TASK TO COMPLETE.
Include no pictures. Output exactly the lines from the one that contains "Task: Click the cube icon on Deep Extractor" through the final line of the entries.

SUPPLIED RECORDS.
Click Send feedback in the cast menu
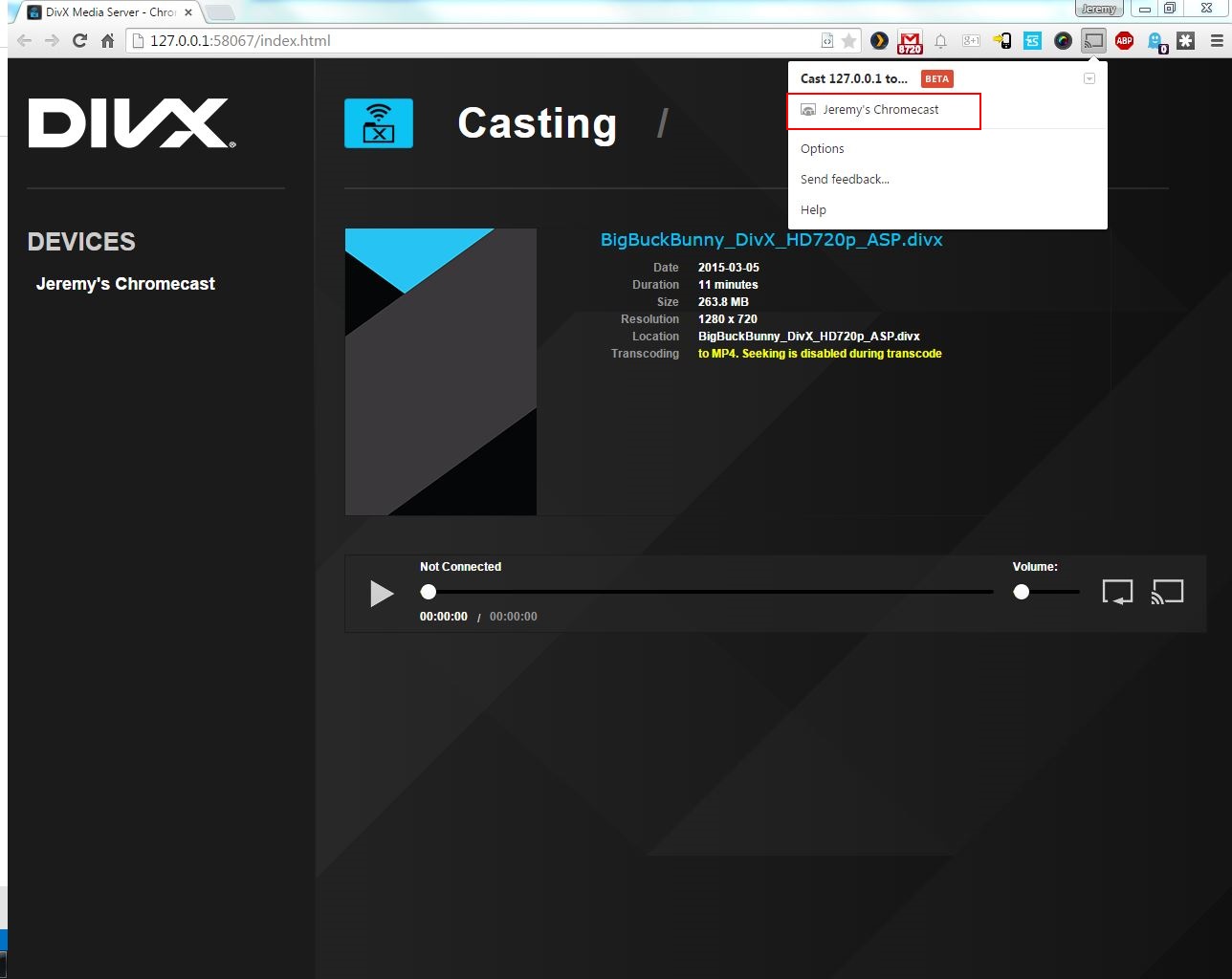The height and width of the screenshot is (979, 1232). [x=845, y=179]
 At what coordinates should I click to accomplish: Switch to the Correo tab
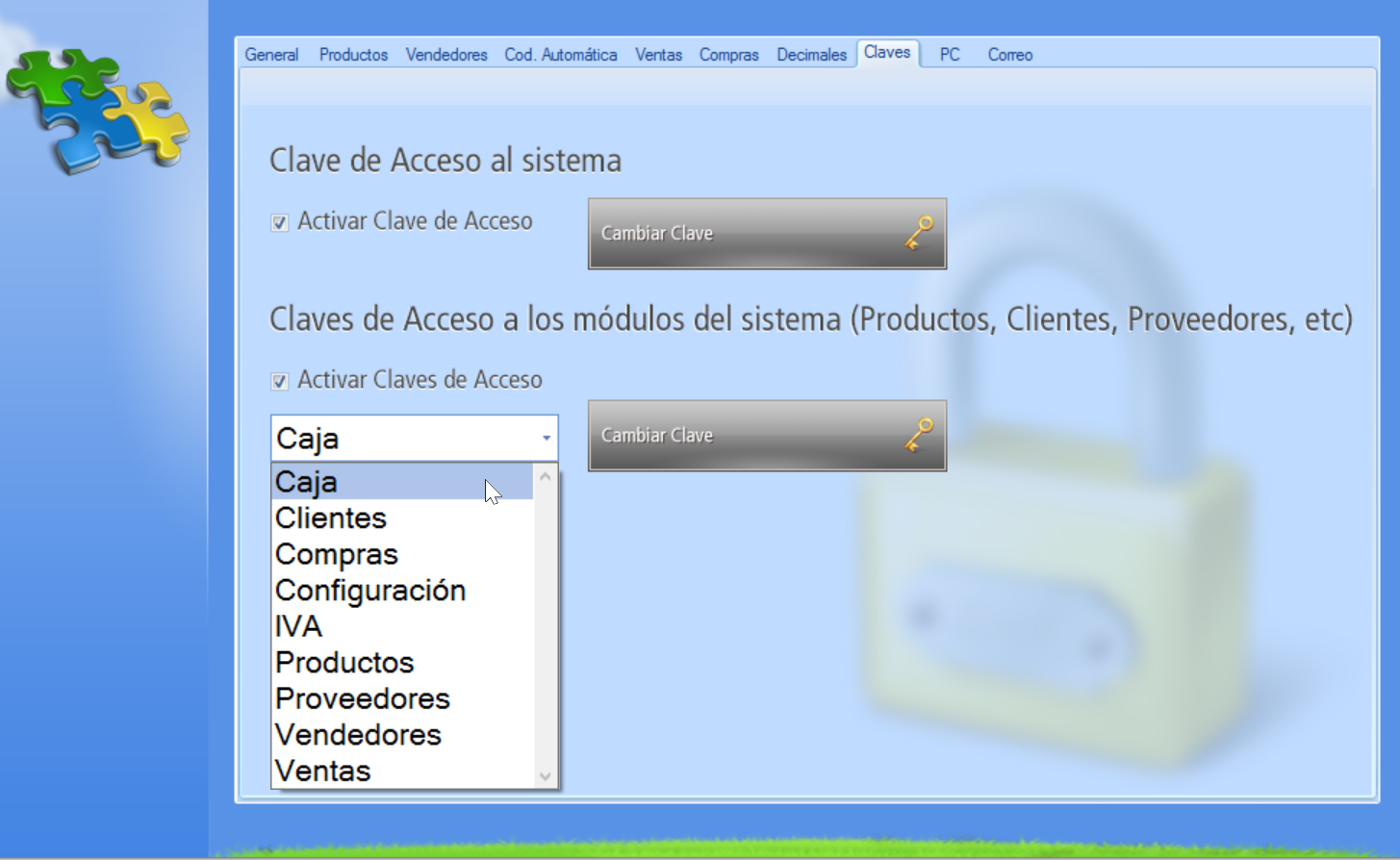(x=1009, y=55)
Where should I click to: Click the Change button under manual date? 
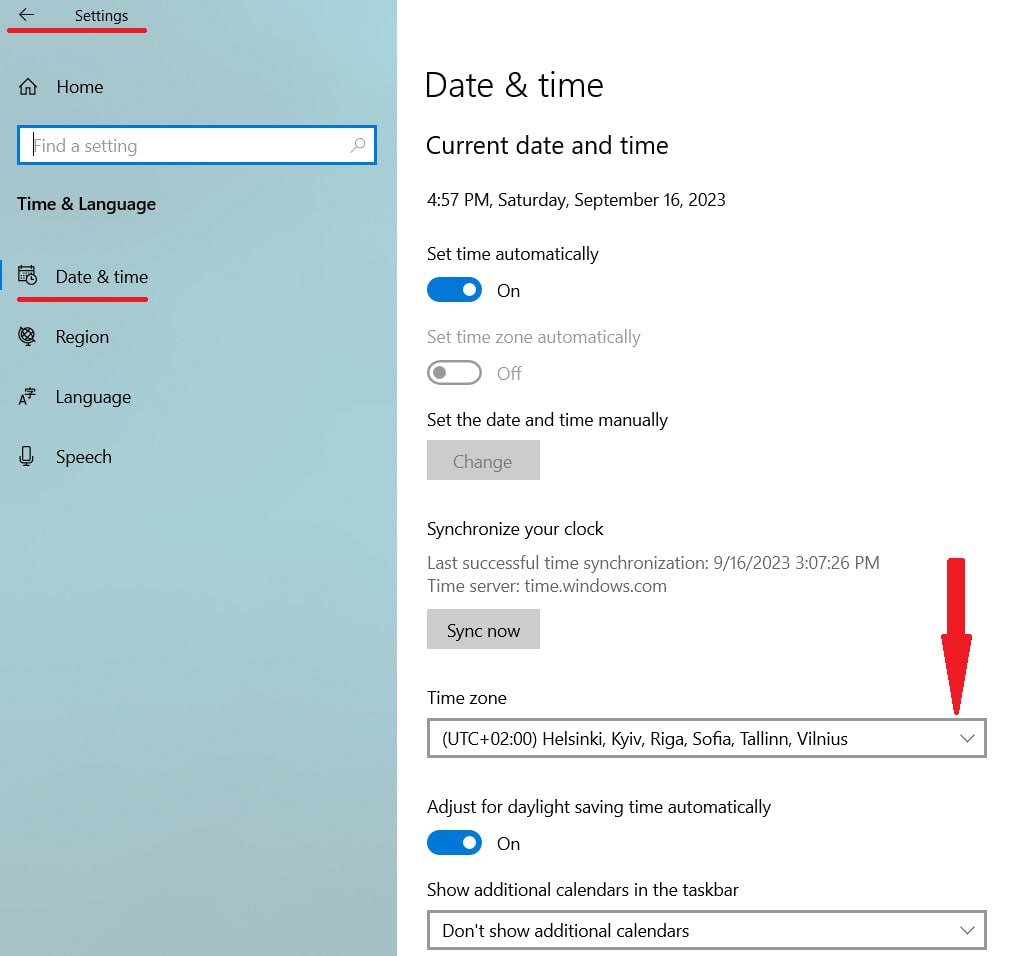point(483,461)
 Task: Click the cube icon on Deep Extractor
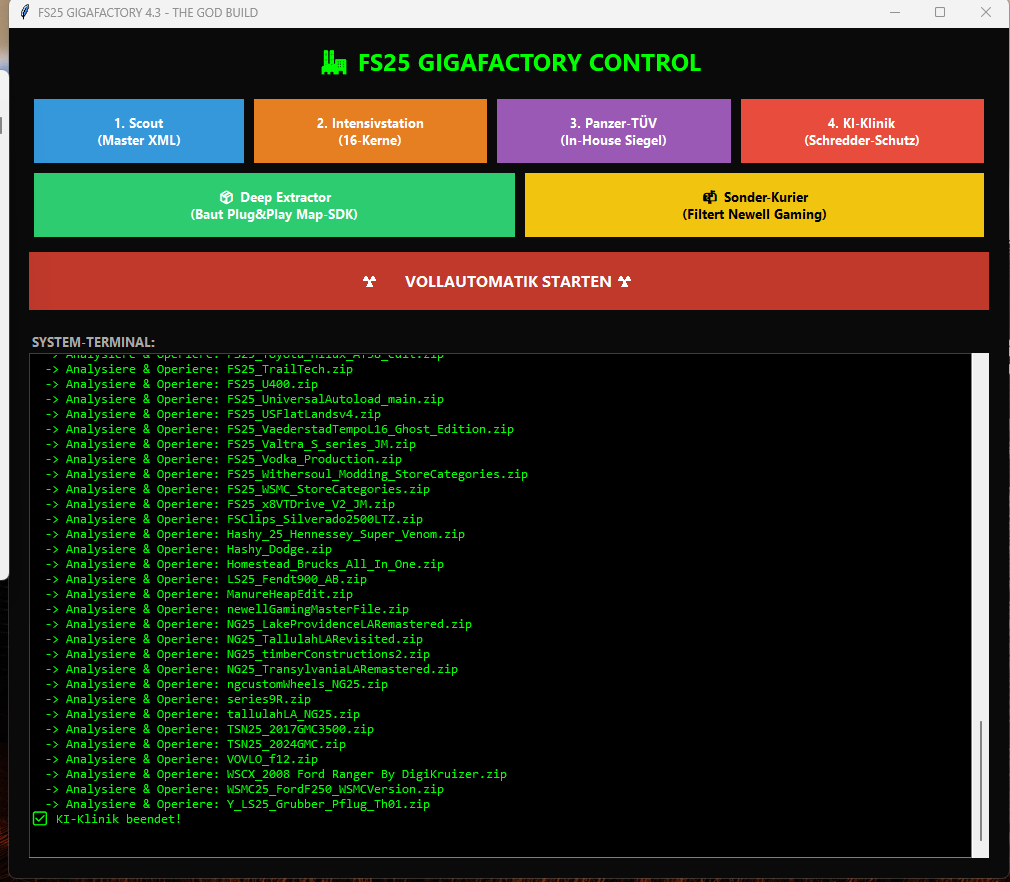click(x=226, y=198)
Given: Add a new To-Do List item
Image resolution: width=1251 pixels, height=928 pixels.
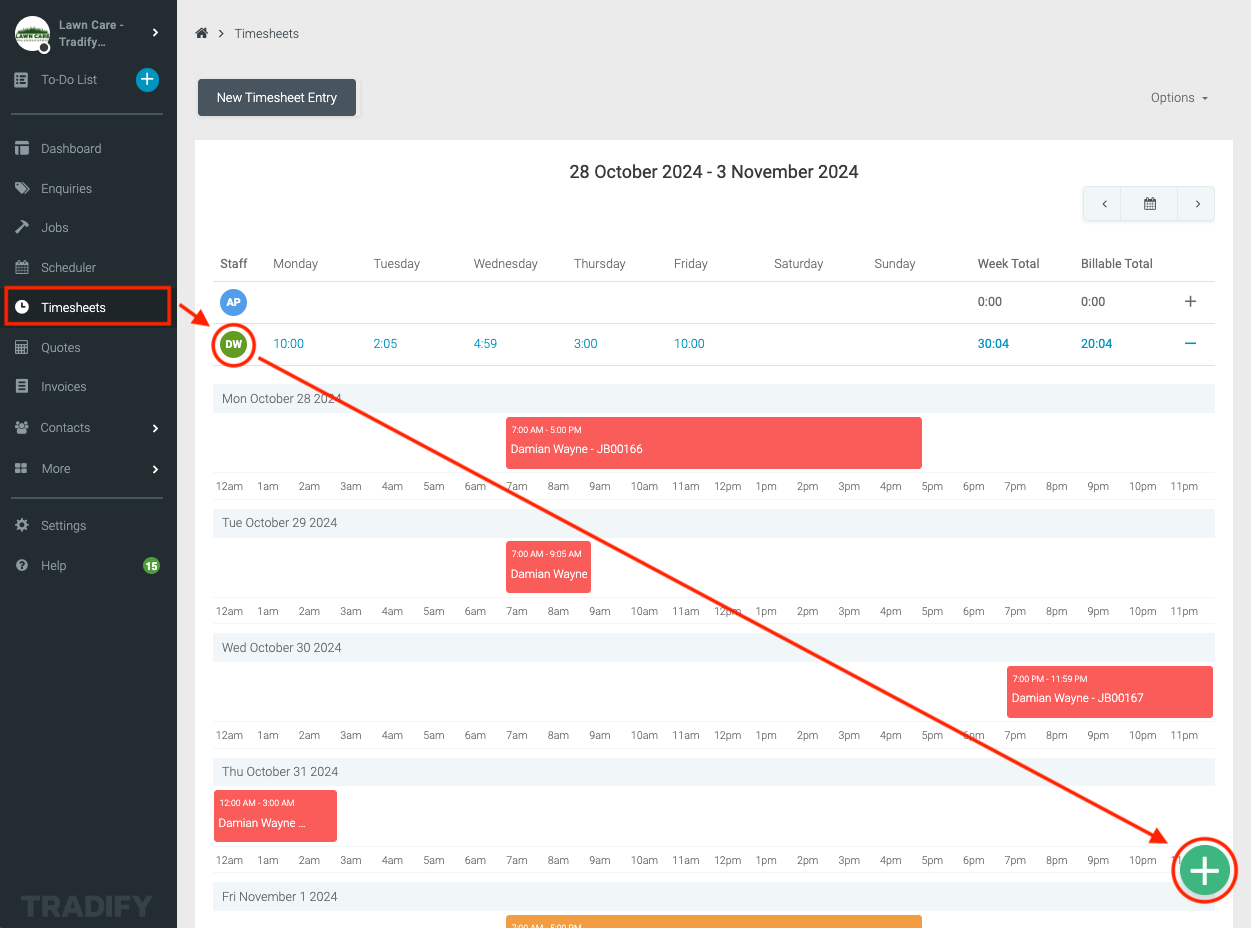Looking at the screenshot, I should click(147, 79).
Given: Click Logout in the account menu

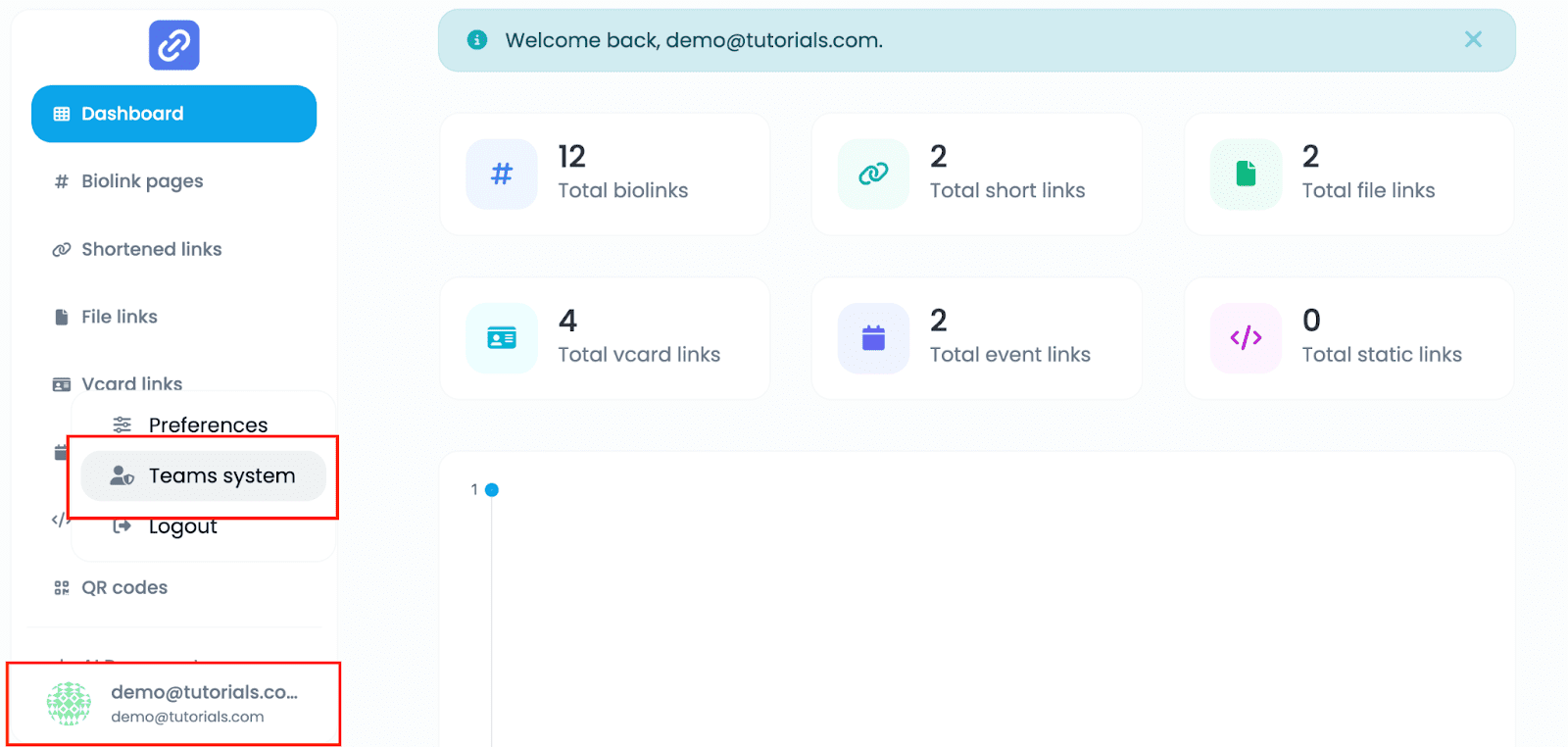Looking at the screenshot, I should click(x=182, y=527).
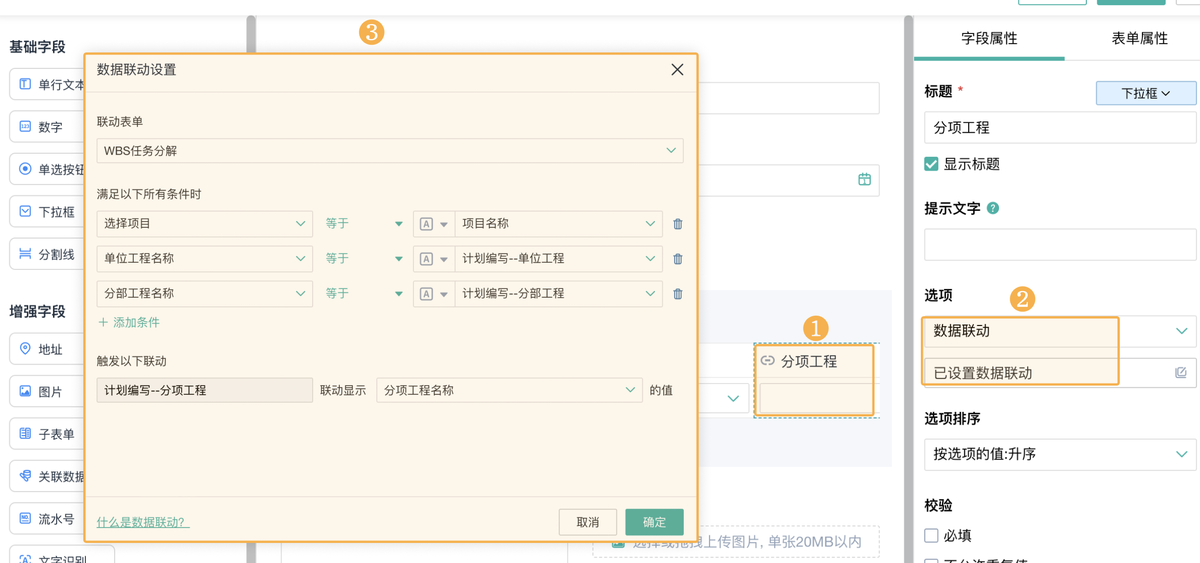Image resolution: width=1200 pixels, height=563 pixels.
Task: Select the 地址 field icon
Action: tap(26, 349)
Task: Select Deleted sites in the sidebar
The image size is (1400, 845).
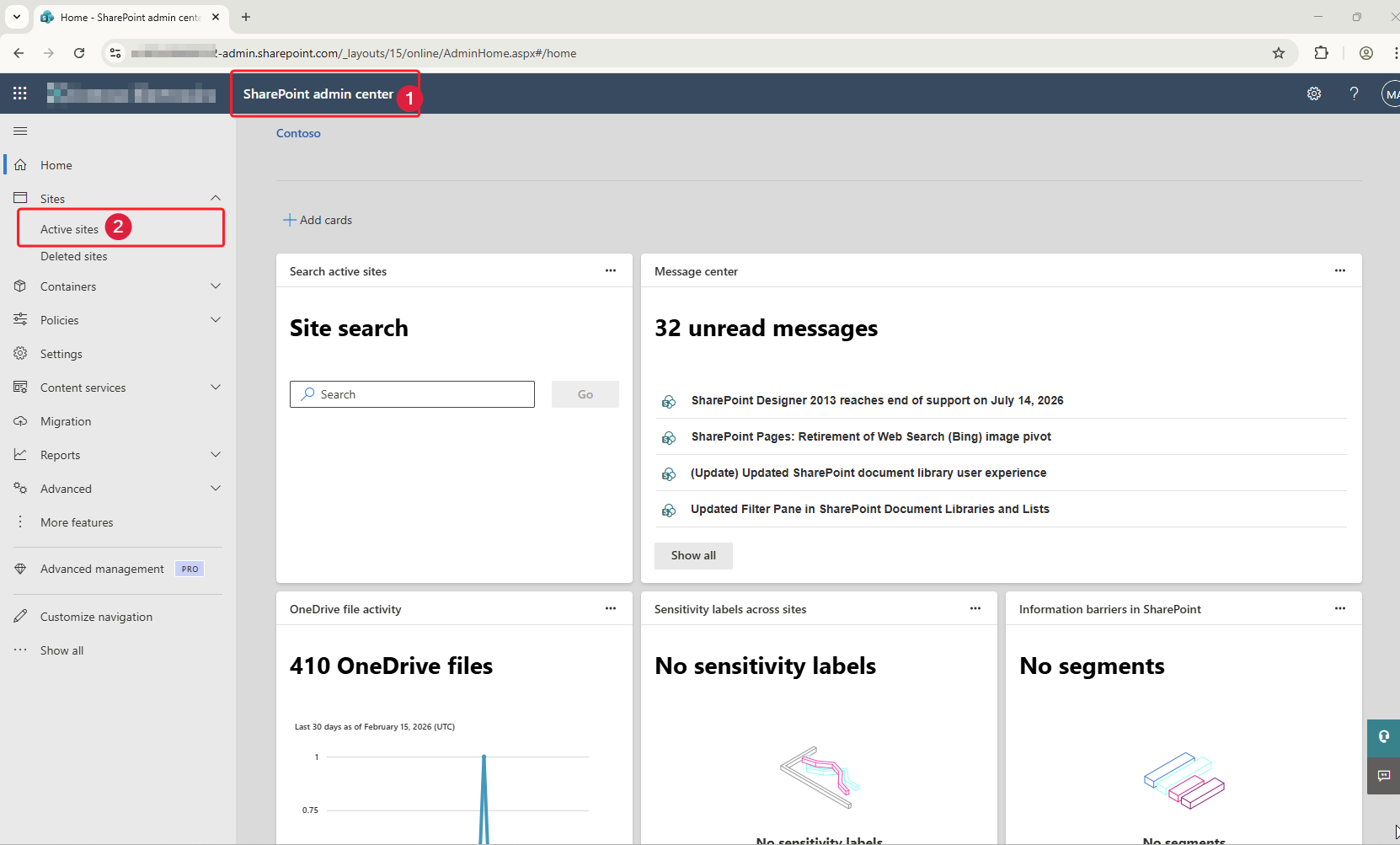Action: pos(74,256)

ANSWER BOX.
 Task: Click the cube icon on Deep Extractor
click(x=226, y=198)
Given: Add a new To-Do List item
Image resolution: width=1251 pixels, height=928 pixels.
Looking at the screenshot, I should click(147, 79).
Given: Click Logout in the account menu

Looking at the screenshot, I should click(x=182, y=527).
Image resolution: width=1200 pixels, height=563 pixels.
Task: Select the 地址 field icon
Action: tap(26, 349)
Task: Select Deleted sites in the sidebar
The image size is (1400, 845).
Action: pos(74,256)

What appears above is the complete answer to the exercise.